Summary
Enhance the Java language by introducing raw string literals, a more flexible way to represent strings than traditional string literals.
Problem
Java's traditional string literals (JLS 3.10.5) allow various special characters to be represented with escape sequences (JLS 3.10.6), such as \"
for a double-quote character and \n
for a linefeed character. The use of escape sequences makes string literals hard to read and more likely to accidentally rely on OS-specific conventions (for example, \n
is the newline character on Unix, but not Windows). In addition, the use of backslash \
to introduce an escape sequence means that a string literal which truly wishes to include a backslash must escape it, via \\
. This doubling-up of backslashes makes it painful to denote file paths and regular expressions. Finally, string literals are subject to Unicode escape processing (JLS 3.3), where each \uXXXX
character sequence is interpreted as a Unicode code point; this processing is convenient for representing, say, non-ASCII variable names, but inconvenient when embedding fragments of other Java programs. Broadly speaking, Java code that embeds fragments of other programs (whether Java, or SQL, or JSON, etc) needs a mechanism for capturing literal strings as-is, without special handling of newlines, backslashes, or Unicode escapes.
Solution
A raw string literal is a backtick-delimited literal that (i) opts out of Unicode escape processing, (ii) ignores Java escape sequences, and (iii) normalizes each embedded newline (as determined by the compiler's source encoding) to a JLS-defined, OS-independent representation. Multiple balanced backticks can be used to delimit a raw string literal that contains embedded backticks, without changing the payload string at all.

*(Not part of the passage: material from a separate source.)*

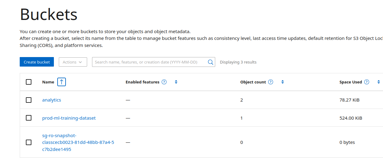
Task: Click the Name column header text
Action: [48, 82]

The following are examples of raw string literals:
`"` // a string containing a single double-quote character
``can`t`` // a string containing the five characters 'c', 'a', 'n', '`' and 't'
`This is a string` // a string containing 16 characters
`\n` // a string containing '\' and 'n'
`\u2022` // a string containing '\', 'u', '2', '0', '2' and '2'
`This is a
two-line string` // a string with an embedded newline
Specification
Proposed changes to the Java Language Specification are attached. Because the type of a raw string literal is String
, it is acceptable to use a raw string literal anywhere that a traditional string literal could be used, and vice versa.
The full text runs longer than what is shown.